A proposta é de autoria do vereador Leandro Morais (União), que defende a utilização das Escrituras como instrumento cultural, histórico, geográfico e até arqueológico. Para ele, o texto bíblico carrega elementos que ajudam a explicar parte significativa da formação das sociedades ocidentais argumento que vem ganhando força entre legisladores conservadores pelo país.
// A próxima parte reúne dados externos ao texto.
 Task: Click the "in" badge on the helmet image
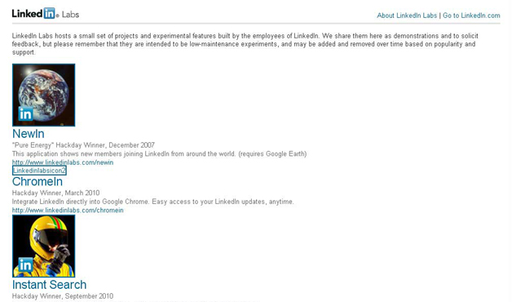[x=26, y=264]
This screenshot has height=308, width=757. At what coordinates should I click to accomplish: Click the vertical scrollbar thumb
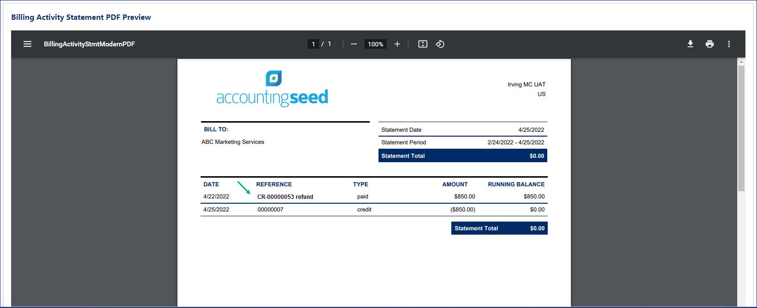pos(741,128)
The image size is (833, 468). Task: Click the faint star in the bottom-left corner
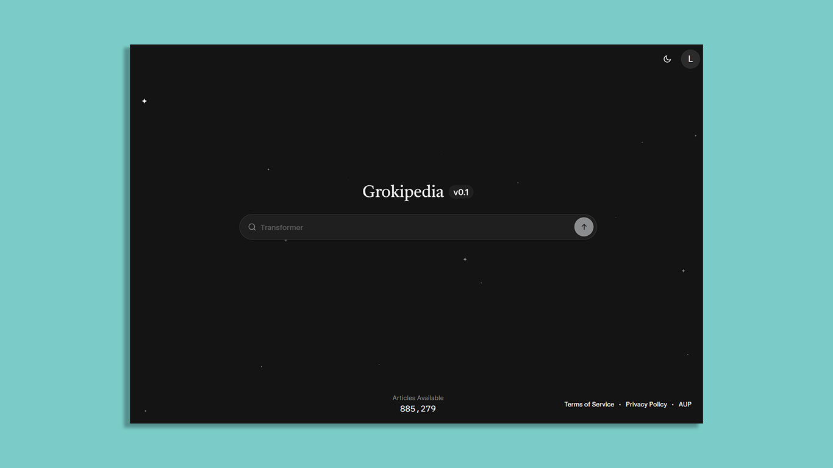pyautogui.click(x=145, y=411)
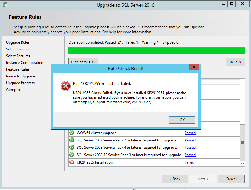Dismiss the dialog with the OK button
Screen dimensions: 251x190
[182, 120]
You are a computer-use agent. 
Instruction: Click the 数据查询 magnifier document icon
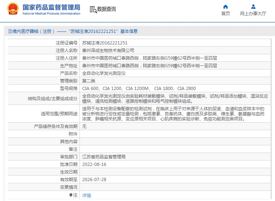coord(93,9)
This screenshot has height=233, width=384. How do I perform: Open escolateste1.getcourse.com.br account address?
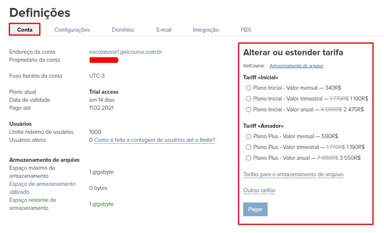click(x=126, y=52)
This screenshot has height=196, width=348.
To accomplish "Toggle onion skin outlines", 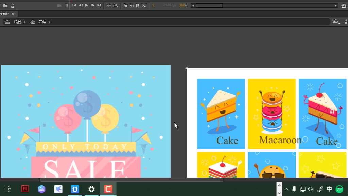I will click(132, 5).
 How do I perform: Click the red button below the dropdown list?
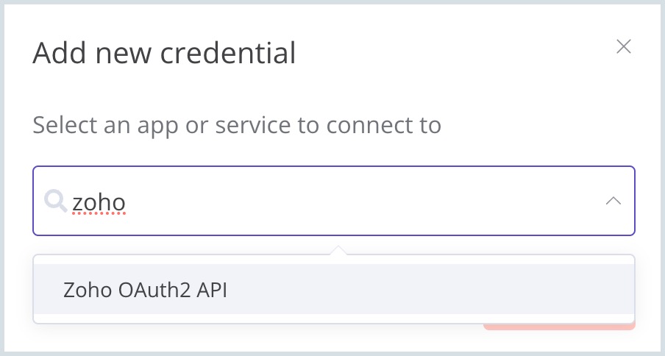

O projeto reforça que a participação dos estudantes será opcional, algo essencial para evitar conflitos com a liberdade religiosa garantida pela Constituição. Ainda assim, não faltaram discordâncias. Uma emenda apresentada pelo vereador Hélio Carlos de Oliveira, que previa incluir livros de outras tradições religiosas no mesmo pacote, foi rejeitada. Esse ponto reacendeu o debate sobre pluralidade e representatividade dentro das escolas públicas.
Pouso Alegre se torna, assim, a terceira cidade mineira a aprovar medida semelhante em poucos meses. Divinópolis e Belo Horizonte já haviam avançado em propostas semelhantes embora, na capital, a lei tenha sido suspensa pelo Tribunal de Justiça de Minas Gerais (TJMG), sob a alegação de que a competência legislativa sobre educação é da União. A suspensão ocorreu após ação movida pelo PSOL em uma ADI.
Apesar do vaivém jurídico, o movimento pela inclusão da Bíblia como recurso pedagógico segue crescendo. Municípios como Florianópolis, Salvador, Rio Branco e Conquista da Vitória já aprovaram legislações parecidas. No Congresso Nacional, a Comissão de Educação deu aval recente a um projeto que exige que bibliotecas escolares mantenham ao menos um exemplar da Bíblia iniciativa que segue para análise da CCJ.
O tema, entretanto, não é novo no Supremo Tribunal Federal. Em 2017, a Corte decidiu, na ADI 4439, que o ensino religioso facultativo nas escolas públicas é constitucional, desde que não seja confessional nem privilegie uma crença específica. Isso abre margem para uso pedagógico de materiais religiosos mas também exige cautela para garantir que a escola siga sendo um espaço inclusivo e plural.
Na prática, essa onda de projetos municipais revela um Brasil dividido entre a defesa da tradição cristã como patrimônio cultural e o receio de que medidas assim abram brechas para favorecimento religioso dentro do ensino. Pouso Alegre apenas engrossa essa lista e, ao que tudo indica, o debate está longe de terminar.